Um debate na Câmara de Foz tratou da permissão para músicas ao vivo, em bares, restaurantes e estabelecimentos similares.
Após ouvir diversos representantes da categoria, a audiência resultou na criação de uma Comissão de Trabalho para auxiliar a comissão mista que analisa a matéria, decidindo quais as melhores alterações a serem feitas na proposta.
A nova Comissão tem como objetivo adaptar demandas discutidas na audiência pública, realizada na manhã desta terça-feira, no que se refere à fiscalização e a flexibilização dos ambientes para música ao vivo na cidade.
A audiência pública, convocada pela Comissão Mista, reuniu proprietários de estabelecimentos, músicos, vereadores e representantes da Prefeitura Municipal para discutir o Projeto de Lei Complementar nº 8/2026, que altera a Lei Complementar nº 426/2024.
A discussão tratou de demandas da população para buscar um ponto de equilíbrio diante da expansão econômica do município. A proposta amplia as vias contempladas pela legislação e também altera os limites de emissão sonora, medidos em decibéis (dB).
Representante da Prefeitura Municipal
A Secretaria de Turismo demonstrou preocupação na fiscalização, apontando algumas inviabilidades por conta da dificuldade de fiscalização.
Os representantes sinalizaram que em muitas abordagens de fiscalização por conta do impacto sonoro e a quantidade de pessoas em um único ambiente, os agentes acabam abandonando ocorrências por conta do volume de atendimentos relacionados à perturbação do sossego.
Empresários e músicos do município
Os representantes da categoria afirmaram que, após a pandemia, passaram a enfrentar restrições mais rigorosas para a realização de apresentações musicais nos bairros.
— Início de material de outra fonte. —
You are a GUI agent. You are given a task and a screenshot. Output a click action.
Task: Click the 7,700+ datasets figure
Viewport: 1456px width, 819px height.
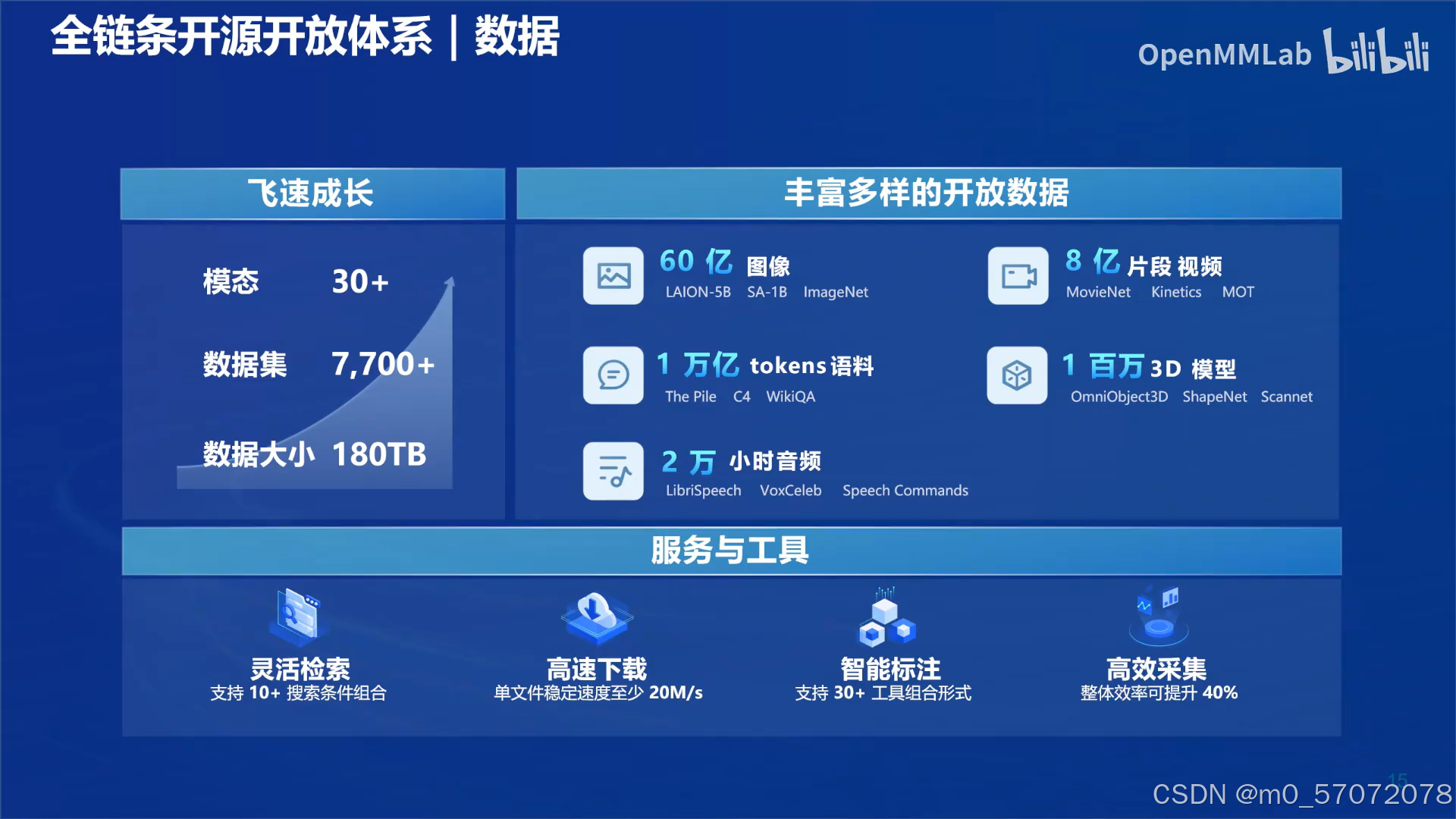(383, 365)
Segundo eles, a música ao vivo movimenta a economia local, atrai moradores e turistas e gera empregos.
No entanto, alegam que os artistas encontram dificuldades para obter autorização para as apresentações e defendem a criação de maior segurança jurídica para a atividade, ressaltando que a categoria tem consciência da importância de cumprir a legislação.
Durante a audiência, também foi questionado o limite de emissão de decibéis (DB) permitido, considerado pelos participantes muito baixo para apresentações ao vivo.
Outro ponto levantado foi a apreensão de equipamentos de músicos, especialmente os de pequeno porte, que muitas vezes não têm condições financeiras para recuperar os instrumentos e aparelhos confiscados.
A música ao vivo é um diferencial para os estabelecimentos e, em alguns casos, um dos principais fatores que atraem consumidores.